I sniffed, prying myself away from her to drown my pitiful sorrow in more wine.

“There’s something wrong with me.”

She shook her head, taking my empty wine glass from me to fill it back up to the fucking rim. “No. Not crazy. Human. And as insane as the story sounds, I know you wouldn’t lie to me, but damn, girl, that shit sounds like something my boss could’ve written, you know?”

I laughed, but it sounded hollow even to my own ears. I searched for judgment in Tessa’s eyes but found none and felt strangely unburdened. Some of the weight lifted from my chest. Telling her about him made it feel more real. Joined together the part of my life that felt like a dream with my stark reality.

“So,” Tessa said, eyeing me deviously over her wine glass.

“So?”

“Tell me about him.”

And I did. I told her more than I planned to. The push and pull. The dirty, rotten, bad, and the good that was so good it made me shudder at the memories alone.

Only the most intimate moments I kept to myself, holding them close to my chest, keeping them just for me.
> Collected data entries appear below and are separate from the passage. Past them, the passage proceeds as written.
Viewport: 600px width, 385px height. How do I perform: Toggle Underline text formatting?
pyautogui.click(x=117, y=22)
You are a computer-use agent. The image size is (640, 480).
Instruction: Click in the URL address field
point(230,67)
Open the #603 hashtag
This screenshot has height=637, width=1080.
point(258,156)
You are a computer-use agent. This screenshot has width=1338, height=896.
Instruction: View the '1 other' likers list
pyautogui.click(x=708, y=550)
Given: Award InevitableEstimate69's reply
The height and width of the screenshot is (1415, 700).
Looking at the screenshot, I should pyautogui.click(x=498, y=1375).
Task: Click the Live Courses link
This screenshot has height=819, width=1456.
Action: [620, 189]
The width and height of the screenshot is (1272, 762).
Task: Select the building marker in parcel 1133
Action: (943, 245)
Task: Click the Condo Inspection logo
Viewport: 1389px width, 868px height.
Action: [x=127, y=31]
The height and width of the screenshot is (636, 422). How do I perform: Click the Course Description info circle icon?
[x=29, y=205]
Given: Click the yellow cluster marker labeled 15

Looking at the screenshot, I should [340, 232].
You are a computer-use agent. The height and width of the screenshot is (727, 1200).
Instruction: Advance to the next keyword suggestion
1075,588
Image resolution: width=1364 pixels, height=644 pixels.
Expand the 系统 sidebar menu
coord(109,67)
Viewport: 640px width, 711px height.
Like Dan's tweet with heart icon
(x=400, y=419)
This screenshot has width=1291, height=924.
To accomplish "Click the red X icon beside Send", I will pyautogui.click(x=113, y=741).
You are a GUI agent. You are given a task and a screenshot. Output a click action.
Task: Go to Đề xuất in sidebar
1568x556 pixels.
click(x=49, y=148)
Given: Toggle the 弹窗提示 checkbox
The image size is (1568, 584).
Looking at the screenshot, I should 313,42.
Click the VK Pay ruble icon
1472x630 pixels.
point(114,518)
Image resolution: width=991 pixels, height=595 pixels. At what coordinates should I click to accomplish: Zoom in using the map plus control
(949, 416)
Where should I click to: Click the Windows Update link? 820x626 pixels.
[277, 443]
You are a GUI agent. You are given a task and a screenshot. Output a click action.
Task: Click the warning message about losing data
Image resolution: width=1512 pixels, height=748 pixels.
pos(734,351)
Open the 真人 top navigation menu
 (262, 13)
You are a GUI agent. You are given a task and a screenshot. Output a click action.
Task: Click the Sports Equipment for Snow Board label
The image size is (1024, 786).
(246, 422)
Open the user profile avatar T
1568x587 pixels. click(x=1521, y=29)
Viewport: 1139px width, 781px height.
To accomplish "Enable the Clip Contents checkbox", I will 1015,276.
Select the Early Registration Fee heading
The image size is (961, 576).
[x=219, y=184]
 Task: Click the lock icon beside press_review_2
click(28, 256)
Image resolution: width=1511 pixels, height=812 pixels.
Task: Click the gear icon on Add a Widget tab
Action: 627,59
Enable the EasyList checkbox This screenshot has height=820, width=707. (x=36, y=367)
I wound up spending the night, with too much wine in my system to stand up straight let alone drive.

In the morning, Tessa pumped me full of ibuprofen and coffee and lent me some clean sweats before sending me on my way. The last thing she said to me as I left her apartment rang in my ears all the way home.

“I know you said it couldn’t work out between you and your mystery guy, but stories like yours deserve a better ending.”